• [AVAILABLE DATA]

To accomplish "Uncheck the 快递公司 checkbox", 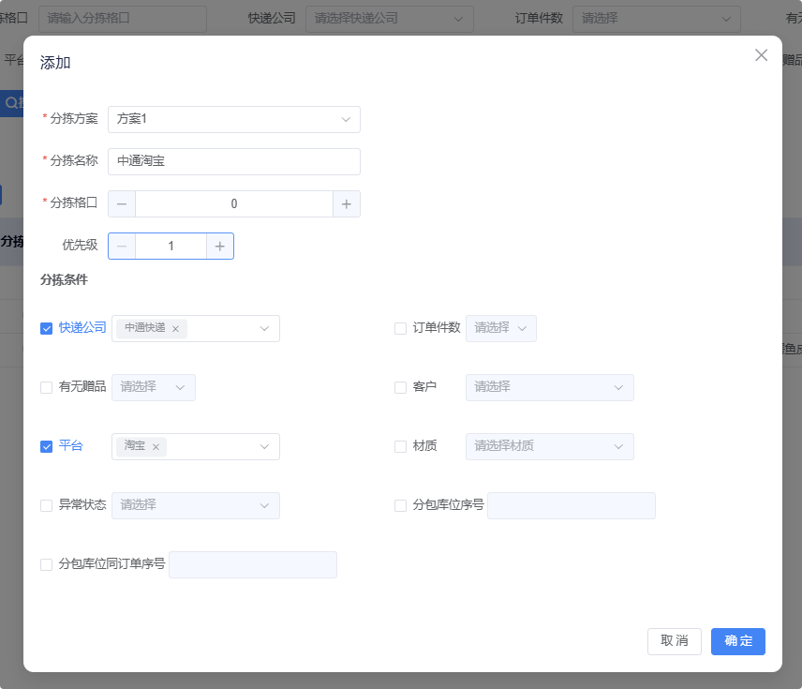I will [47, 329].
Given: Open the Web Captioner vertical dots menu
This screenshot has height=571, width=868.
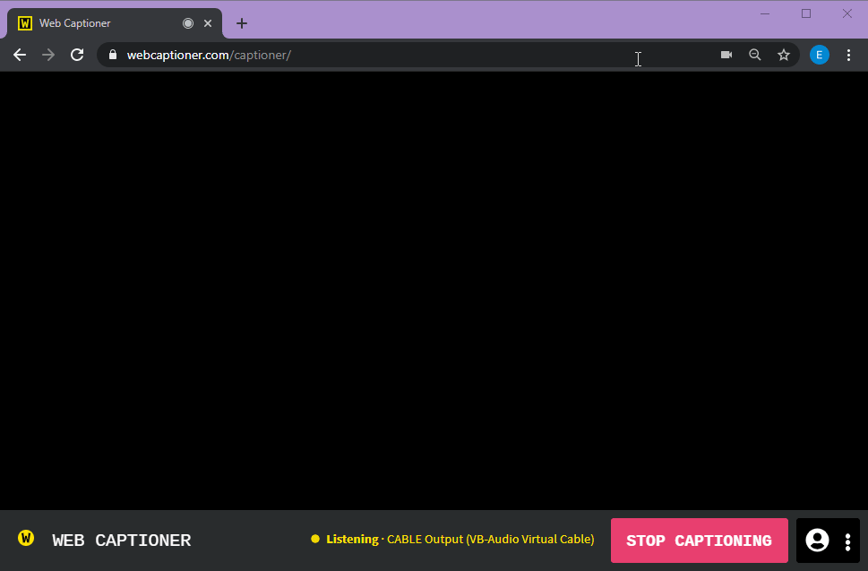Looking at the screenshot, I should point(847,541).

...

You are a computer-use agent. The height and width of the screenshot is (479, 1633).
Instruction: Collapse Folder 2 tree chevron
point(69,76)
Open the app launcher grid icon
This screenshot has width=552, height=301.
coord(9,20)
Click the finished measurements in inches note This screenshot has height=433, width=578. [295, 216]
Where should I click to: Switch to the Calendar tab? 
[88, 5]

• [AIM OF THE EXERCISE]
When a line in the listing has the word "Open", return that line.

• [RESPONSE TO THE TASK]
Given: Open the Web Captioner vertical dots menu
Open the app launcher grid icon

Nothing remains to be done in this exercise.